The effective region includes a fluorescent layer formed with an
arbitrary pattern and a metal layer formed on the fluorescent
layer. The metal layer has a structure extending onto at least a
portion of the black region.
[0010] In another embodiment of the present invention, an electron
emission display includes a first substrate having at least one
electron emission device formed thereon and a second substrate
spaced apart from the first substrate. The second substrate
includes a fluorescent material region and a light-shielding layer
region formed in a predetermined pattern to allow electrons emitted
from the electron emission device to collide with each other to
form images. The second substrate also includes a black region
entirely surrounding the fluorescent material region and having a
predetermined thickness and a metal layer formed on the fluorescent
material region and the light-shielding layer region. The metal
layer has a structure extending to at least a portion of the black
region.
[0011] The metal layer of the electron emission display may
function as an anode electrode between the second substrate and the
fluorescent layer. The metal layer may have a structure entirely
covering the black region or partially covering the black
region.
BRIEF DESCRIPTION OF THE DRAWINGS
[0012] FIG. 1 is a schematic plan view of an electron emission
display in accordance with an embodiment of the present
invention.
[0013] FIG. 2 shows an example of a cross-sectional view taken
along the line A-A' of the image forming substrate in FIG. 1.
[0014] FIG. 3 shows another example of a cross-sectional view taken
along the line A-A' of the image forming substrate in FIG. 1.

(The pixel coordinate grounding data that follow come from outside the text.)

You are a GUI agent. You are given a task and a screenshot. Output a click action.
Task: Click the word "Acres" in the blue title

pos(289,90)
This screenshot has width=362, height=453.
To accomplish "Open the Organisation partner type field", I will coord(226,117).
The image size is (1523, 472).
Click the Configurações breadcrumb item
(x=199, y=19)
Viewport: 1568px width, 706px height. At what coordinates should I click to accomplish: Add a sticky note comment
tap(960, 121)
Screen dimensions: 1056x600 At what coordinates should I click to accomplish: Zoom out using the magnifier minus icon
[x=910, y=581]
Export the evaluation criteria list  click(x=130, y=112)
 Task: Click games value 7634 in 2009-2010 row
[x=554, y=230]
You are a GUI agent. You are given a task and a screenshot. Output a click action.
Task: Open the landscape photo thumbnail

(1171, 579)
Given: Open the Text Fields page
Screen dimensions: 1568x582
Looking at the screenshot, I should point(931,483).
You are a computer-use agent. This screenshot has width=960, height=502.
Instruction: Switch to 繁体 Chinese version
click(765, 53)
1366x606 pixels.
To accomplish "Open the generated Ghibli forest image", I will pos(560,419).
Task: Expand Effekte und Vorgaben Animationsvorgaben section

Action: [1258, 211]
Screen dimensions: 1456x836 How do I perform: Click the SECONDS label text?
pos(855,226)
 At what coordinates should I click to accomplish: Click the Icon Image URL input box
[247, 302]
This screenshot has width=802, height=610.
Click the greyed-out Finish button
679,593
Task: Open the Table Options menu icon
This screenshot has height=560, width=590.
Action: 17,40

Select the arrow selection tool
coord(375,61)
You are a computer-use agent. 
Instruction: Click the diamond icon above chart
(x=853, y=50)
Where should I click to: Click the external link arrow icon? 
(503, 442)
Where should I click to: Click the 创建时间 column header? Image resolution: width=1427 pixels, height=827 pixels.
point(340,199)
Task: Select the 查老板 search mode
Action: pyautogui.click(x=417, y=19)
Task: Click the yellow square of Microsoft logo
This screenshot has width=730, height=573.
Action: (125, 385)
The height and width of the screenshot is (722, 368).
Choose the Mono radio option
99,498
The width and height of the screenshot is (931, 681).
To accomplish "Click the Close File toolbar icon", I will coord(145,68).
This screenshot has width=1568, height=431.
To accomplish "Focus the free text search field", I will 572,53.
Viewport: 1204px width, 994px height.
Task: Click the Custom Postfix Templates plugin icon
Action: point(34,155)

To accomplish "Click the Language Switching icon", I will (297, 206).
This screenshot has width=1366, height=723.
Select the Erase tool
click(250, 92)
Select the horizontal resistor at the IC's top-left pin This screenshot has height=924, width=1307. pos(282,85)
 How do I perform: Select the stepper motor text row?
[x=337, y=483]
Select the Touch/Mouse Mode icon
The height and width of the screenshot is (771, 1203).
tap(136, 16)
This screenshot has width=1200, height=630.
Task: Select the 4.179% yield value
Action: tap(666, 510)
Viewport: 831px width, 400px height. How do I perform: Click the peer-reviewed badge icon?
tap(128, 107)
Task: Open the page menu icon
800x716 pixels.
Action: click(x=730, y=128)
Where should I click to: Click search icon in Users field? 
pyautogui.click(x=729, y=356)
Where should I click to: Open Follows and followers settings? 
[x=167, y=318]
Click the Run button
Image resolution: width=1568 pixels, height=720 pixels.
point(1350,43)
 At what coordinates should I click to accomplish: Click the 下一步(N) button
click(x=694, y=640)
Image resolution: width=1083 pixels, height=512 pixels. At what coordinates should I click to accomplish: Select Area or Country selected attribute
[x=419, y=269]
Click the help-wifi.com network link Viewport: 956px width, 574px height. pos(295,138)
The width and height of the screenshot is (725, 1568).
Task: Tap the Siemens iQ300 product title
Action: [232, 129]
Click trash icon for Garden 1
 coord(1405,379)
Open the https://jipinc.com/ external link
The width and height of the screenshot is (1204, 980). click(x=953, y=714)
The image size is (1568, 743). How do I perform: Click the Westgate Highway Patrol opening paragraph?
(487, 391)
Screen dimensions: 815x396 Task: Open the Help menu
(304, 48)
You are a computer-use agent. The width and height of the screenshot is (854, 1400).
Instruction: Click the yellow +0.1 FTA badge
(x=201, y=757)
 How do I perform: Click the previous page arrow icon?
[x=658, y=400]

[0015] FIG. 4 is a schematic plan view of an image forming
substrate in accordance with another embodiment of the present
invention.
[0016] FIG. 5 is a cross-sectional view taken along the line B-B'
of the image forming substrate in FIG. 4.
[0017] FIG. 6 is a cross-sectional view taken along the line B-B'
of the image forming substrate in FIG. 4.
[0018] FIG. 7 is a graph comparing the degree of brightness that
varies depending on an anode voltage applied to a metal layer in
the image forming substrate in FIGS. 5 and 6.
[0019] FIG. 8 is a schematic cross-sectional view of a portion of
an electron emission display in accordance with an exemplary
embodiment of the present invention.
DETAILED DESCRIPTION
[0020] Referring to FIG. 1, the electron emission display 1
includes an electron emission substrate having at least one
electron emission device formed thereon, and an image forming
substrate for allowing electrons emitted from the electron emission
substrate and the electron emission device to collide with each
other to form images. FIG. 1 schematically illustrates only a part
of the image forming substrate 100 for clarity.
[0021] The image forming substrate of the electron emission display
1 includes an effective region 130 for the emitted electrons to
collide with to form the images and a black region 110 surrounding
the effective region 130. In addition, referring to FIG. 2, the
effective region 130 includes fluorescent layers 150 separately
formed in a predetermined shape, and a metal layer 120 formed on
the fluorescent layers 150. In one embodiment, the metal layer 120
has a structure extending onto at least a portion of the black
region 110. The metal layer 120 may have a structure covering the
black region 110 to a position P on the black region 110. In
another embodiment, the metal layer 120 may be formed to extend to
the Q position.
[0022] The "effective region" refers to a region where visible
light is formed by a collision with electrons from the electron
emission device. In FIG. 2, the black region 160 may be partially
formed within the effective region 130. In contrast with the
effective region 130, the "black region" refers to a region that is
not intended to emit visible light by the collision of electrons.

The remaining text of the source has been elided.